A verdade é que não concorrendo pelos socialistas, o mais recente candidato ao Eliseu, promete criar divisões à esquerda. E também à direita moderada. Os Republicanos iniciam as primárias no próximo domingo, para a nomeação presidencial do partido – onde se destacam as candidaturas do ex-presidente Nicolas Sarkozy e do ex-primeiro-ministro Alain Juppé – e quem sair vencedor, certamente preferiria contar com a oposição de um único candidato da esquerda-centro, idealmente representada por uma cara do governo ou da presidência, em queda nas intenções de voto. Que o diga Juppé, resoluto em ir buscar votos ao eleitorado do centro.

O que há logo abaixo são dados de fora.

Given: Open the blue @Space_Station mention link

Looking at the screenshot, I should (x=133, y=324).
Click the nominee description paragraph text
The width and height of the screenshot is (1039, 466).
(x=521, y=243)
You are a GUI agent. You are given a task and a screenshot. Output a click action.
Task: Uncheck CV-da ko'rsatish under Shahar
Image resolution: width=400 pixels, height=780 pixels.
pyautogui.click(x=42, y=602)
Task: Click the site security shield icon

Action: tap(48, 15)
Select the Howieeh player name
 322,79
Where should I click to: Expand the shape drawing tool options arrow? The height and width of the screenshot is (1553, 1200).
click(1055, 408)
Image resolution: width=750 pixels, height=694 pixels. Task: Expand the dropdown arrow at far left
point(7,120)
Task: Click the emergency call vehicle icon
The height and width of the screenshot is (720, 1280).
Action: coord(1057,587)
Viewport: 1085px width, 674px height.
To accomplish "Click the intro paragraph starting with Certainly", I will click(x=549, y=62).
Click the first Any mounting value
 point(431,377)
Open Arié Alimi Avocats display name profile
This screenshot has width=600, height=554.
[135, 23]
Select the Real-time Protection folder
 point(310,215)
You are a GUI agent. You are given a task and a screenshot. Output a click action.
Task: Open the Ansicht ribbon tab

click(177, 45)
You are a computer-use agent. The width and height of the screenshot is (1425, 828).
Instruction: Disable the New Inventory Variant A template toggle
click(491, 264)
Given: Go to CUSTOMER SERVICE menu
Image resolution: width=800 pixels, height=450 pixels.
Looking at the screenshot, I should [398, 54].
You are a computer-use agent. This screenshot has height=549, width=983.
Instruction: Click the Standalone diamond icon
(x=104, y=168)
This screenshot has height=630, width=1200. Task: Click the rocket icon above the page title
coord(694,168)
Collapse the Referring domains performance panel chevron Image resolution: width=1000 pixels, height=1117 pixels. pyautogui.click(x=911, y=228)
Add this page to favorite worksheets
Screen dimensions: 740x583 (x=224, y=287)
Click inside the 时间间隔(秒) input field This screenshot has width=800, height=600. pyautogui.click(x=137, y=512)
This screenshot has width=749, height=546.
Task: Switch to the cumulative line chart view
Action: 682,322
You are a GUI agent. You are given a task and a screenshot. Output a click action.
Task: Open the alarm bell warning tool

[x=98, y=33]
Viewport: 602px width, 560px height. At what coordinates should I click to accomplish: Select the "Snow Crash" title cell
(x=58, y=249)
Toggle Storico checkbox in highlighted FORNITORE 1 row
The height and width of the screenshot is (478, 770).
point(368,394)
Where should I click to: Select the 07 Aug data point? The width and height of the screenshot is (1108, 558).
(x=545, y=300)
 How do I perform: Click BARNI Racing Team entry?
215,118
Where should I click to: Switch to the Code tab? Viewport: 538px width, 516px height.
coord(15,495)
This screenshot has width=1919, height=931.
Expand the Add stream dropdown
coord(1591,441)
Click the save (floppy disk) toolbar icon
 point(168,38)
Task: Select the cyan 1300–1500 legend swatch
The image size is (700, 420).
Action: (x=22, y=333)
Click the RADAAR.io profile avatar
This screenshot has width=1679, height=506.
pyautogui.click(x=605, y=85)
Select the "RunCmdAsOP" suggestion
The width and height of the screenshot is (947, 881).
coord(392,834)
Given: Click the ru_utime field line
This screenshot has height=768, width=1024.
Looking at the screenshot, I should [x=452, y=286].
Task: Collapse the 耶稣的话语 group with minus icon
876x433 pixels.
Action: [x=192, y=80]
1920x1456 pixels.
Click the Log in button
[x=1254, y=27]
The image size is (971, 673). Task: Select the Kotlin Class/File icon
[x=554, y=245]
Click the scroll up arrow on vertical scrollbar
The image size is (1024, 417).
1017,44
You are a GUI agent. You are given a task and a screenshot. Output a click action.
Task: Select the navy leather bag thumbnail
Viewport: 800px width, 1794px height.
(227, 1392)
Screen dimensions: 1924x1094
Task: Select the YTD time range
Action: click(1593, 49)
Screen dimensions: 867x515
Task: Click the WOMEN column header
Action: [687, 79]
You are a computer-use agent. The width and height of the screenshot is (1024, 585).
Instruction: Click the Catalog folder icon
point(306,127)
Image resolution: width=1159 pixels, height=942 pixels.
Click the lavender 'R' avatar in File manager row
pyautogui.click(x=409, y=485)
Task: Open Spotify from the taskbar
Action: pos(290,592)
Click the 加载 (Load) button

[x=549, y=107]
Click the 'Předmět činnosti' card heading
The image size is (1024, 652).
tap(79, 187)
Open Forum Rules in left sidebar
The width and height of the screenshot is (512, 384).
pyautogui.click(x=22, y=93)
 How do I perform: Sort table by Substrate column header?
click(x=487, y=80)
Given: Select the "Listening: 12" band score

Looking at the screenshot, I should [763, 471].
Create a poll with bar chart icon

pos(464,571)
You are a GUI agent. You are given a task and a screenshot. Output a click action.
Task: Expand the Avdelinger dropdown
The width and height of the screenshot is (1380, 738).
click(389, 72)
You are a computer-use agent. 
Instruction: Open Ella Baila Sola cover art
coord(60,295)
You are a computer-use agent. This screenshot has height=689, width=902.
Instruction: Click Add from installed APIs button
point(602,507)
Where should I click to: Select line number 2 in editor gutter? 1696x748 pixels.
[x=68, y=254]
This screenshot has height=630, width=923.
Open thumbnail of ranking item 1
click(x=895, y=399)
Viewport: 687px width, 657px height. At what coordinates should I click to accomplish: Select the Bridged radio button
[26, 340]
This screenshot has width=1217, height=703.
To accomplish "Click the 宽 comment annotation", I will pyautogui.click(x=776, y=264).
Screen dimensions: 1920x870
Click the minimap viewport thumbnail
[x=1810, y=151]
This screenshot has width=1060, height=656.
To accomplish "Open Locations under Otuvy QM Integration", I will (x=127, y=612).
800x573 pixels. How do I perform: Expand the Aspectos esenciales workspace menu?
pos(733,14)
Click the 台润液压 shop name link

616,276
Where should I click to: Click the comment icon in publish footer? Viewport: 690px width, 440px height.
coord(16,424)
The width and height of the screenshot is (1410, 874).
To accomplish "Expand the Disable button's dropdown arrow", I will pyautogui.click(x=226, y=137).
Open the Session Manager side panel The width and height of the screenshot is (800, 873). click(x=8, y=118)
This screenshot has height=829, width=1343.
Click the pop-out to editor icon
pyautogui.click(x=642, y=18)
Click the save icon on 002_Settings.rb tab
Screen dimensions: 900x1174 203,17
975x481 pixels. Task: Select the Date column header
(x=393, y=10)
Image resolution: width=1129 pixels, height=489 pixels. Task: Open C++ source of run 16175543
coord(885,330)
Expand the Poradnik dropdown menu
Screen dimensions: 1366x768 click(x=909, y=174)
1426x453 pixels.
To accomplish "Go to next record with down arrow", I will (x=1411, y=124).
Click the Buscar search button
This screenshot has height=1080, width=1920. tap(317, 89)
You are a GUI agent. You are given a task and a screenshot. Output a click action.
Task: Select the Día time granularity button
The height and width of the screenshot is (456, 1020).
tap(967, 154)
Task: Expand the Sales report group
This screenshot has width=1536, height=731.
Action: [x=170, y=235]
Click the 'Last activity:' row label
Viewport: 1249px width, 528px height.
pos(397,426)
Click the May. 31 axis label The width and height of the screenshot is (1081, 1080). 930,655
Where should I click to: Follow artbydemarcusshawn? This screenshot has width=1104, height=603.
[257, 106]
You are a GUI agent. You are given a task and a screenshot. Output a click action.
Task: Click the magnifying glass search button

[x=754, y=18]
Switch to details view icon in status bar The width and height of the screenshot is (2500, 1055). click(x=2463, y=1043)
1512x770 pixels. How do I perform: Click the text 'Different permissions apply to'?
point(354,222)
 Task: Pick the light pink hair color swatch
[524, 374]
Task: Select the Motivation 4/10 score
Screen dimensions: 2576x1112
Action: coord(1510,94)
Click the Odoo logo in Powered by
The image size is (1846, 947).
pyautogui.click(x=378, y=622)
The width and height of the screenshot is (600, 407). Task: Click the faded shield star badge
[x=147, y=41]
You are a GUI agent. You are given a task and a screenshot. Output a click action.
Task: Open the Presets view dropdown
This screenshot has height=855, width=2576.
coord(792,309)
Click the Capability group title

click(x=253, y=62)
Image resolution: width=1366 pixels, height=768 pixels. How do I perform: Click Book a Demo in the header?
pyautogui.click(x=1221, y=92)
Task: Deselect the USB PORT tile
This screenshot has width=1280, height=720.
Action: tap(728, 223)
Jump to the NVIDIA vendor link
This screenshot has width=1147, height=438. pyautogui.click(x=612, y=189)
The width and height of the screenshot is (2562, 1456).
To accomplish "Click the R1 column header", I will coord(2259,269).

A primeira volta das eleições presidenciais será disputada em abril, entre todos os candidatos que se apresentem. Caso nenhum dos competidores logre a maioria, uma segunda volta terá lugar em maio, entre os dois mais votados. Face ao crescimento da popularidade do partido de extrema-direita, de Marine Le Pen, e ao movimento contrário dos socialistas, as sondagens sugerem que poderá haver um confronto final entre a líder da Frente Nacional e o candidato dos Republicanos.
O anúncio de Emmanuel Macron tem, contudo, o potencial para baralhar estas contas e numa altura em que faltam pouco mais de seis meses para as eleições, Hollande está cada vez mais pressionado a tomar uma decisão. Avançar ou recuar? Eis a questão.